┌─ FUENTE
Es llamativo el proceso de beatificación que Suárez está recibiendo tras su muerte cuando en vida caminó tan solo. Muchos de los que ahora lo alaban, se le opusieron furibundamente, tanto desde la izquierda, como desde la derecha; tanto la Iglesia como los militares. Fue denostado por todos, incluso por su propio partido. El día que se supo que el Rey le nombraba presidente del Gobierno, el entonces prestigioso periodista Emilio Romero escribía en tono de chanza: “Santa Teresa ha hecho otro milagro”, en alusión al origen abulense de Suárez y al escepticismo que su nombramiento generaba. Otro insigne escritor, menos místico que Santa Teresa, vino también en su socorro. El 9 de junio de 1976, en su discurso sobre la Ley de Asociaciones, Suárez termina citando unos versos de Antonio Machado:

“Está el ayer alerto
 al mañana, mañana al infinito 
 hombres de España, ni el pasado ha muerto,
 ni está el mañana –ni el ayer-, escrito”.
└─
┌─ MATERIAL PROPORCIONADO
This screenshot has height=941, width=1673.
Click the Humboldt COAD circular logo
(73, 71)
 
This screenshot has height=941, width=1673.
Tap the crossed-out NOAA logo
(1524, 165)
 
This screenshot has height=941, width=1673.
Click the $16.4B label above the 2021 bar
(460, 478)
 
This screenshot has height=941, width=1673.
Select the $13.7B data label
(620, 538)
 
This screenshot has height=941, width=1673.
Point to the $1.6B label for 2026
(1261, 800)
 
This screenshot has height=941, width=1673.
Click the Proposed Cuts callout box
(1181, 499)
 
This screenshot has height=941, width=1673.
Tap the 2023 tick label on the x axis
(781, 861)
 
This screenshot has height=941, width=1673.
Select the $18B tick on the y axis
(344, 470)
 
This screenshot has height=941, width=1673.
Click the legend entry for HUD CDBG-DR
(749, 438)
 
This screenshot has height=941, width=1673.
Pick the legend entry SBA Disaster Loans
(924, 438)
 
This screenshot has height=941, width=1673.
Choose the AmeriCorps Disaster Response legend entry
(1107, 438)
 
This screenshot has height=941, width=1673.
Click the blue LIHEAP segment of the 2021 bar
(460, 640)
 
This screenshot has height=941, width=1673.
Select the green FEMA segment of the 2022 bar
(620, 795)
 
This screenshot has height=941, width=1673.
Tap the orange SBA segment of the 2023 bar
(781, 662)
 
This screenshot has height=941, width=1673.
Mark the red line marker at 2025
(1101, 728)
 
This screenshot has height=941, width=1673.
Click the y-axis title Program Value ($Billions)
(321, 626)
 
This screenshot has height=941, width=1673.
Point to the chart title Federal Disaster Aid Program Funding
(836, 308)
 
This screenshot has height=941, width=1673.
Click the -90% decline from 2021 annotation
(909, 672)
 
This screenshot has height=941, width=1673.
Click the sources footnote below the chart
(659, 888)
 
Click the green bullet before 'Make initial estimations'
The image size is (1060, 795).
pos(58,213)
└─
┌─ MATERIAL PROPORCIONADO
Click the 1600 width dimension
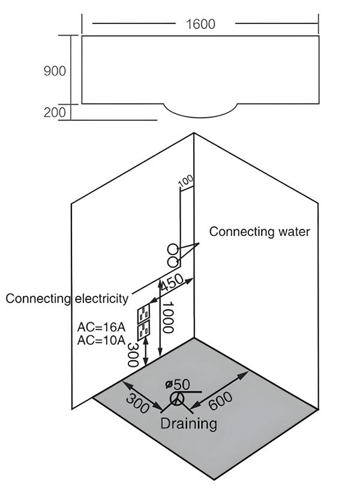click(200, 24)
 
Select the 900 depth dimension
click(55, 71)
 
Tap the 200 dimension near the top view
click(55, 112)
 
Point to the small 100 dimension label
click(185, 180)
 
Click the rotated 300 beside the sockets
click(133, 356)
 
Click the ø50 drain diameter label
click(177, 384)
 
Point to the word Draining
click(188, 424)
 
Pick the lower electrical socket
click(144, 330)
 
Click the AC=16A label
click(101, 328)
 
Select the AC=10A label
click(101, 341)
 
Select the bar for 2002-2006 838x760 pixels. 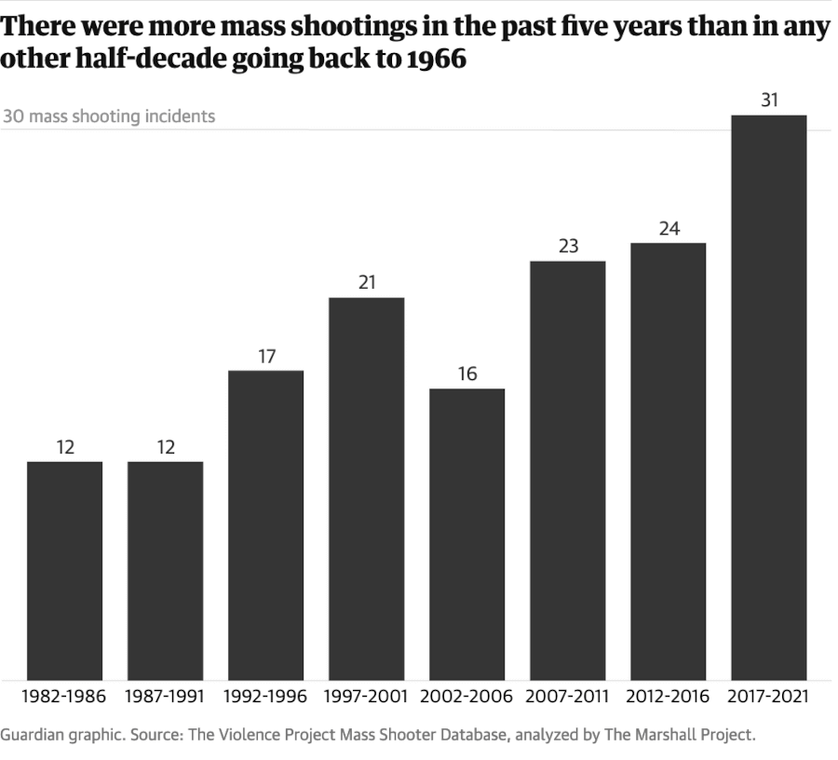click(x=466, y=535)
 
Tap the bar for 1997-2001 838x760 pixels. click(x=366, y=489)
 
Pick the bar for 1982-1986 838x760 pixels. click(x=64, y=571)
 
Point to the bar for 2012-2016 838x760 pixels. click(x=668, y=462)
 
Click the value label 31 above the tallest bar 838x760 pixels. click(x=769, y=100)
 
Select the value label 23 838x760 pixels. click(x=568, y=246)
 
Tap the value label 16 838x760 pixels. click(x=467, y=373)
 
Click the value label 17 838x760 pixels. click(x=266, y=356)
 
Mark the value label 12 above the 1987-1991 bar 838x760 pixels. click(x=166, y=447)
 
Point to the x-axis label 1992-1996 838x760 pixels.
└─
┌─ MATERIAL PROPORCIONADO
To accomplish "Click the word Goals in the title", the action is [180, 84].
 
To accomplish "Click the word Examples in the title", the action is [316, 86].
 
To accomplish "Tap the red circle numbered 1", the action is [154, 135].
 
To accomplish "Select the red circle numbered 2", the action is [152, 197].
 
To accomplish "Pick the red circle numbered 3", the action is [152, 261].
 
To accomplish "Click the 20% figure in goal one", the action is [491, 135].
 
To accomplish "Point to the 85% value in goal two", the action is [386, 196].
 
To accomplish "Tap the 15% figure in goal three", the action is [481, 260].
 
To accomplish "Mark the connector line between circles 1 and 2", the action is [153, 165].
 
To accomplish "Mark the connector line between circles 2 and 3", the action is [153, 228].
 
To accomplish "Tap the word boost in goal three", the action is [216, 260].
└─
INSTRUCCIONES DE LA TAREA: Devuelve completo el texto de la fuente sobre Suárez, incluidos los versos finales, sin alterar ni una palabra ni un signo.

SOLUCIÓN DEL EJERCICIO:
Es llamativo el proceso de beatificación que Suárez está recibiendo tras su muerte cuando en vida caminó tan solo. Muchos de los que ahora lo alaban, se le opusieron furibundamente, tanto desde la izquierda, como desde la derecha; tanto la Iglesia como los militares. Fue denostado por todos, incluso por su propio partido. El día que se supo que el Rey le nombraba presidente del Gobierno, el entonces prestigioso periodista Emilio Romero escribía en tono de chanza: “Santa Teresa ha hecho otro milagro”, en alusión al origen abulense de Suárez y al escepticismo que su nombramiento generaba. Otro insigne escritor, menos místico que Santa Teresa, vino también en su socorro. El 9 de junio de 1976, en su discurso sobre la Ley de Asociaciones, Suárez termina citando unos versos de Antonio Machado:

“Está el ayer alerto
 al mañana, mañana al infinito 
 hombres de España, ni el pasado ha muerto,
 ni está el mañana –ni el ayer-, escrito”.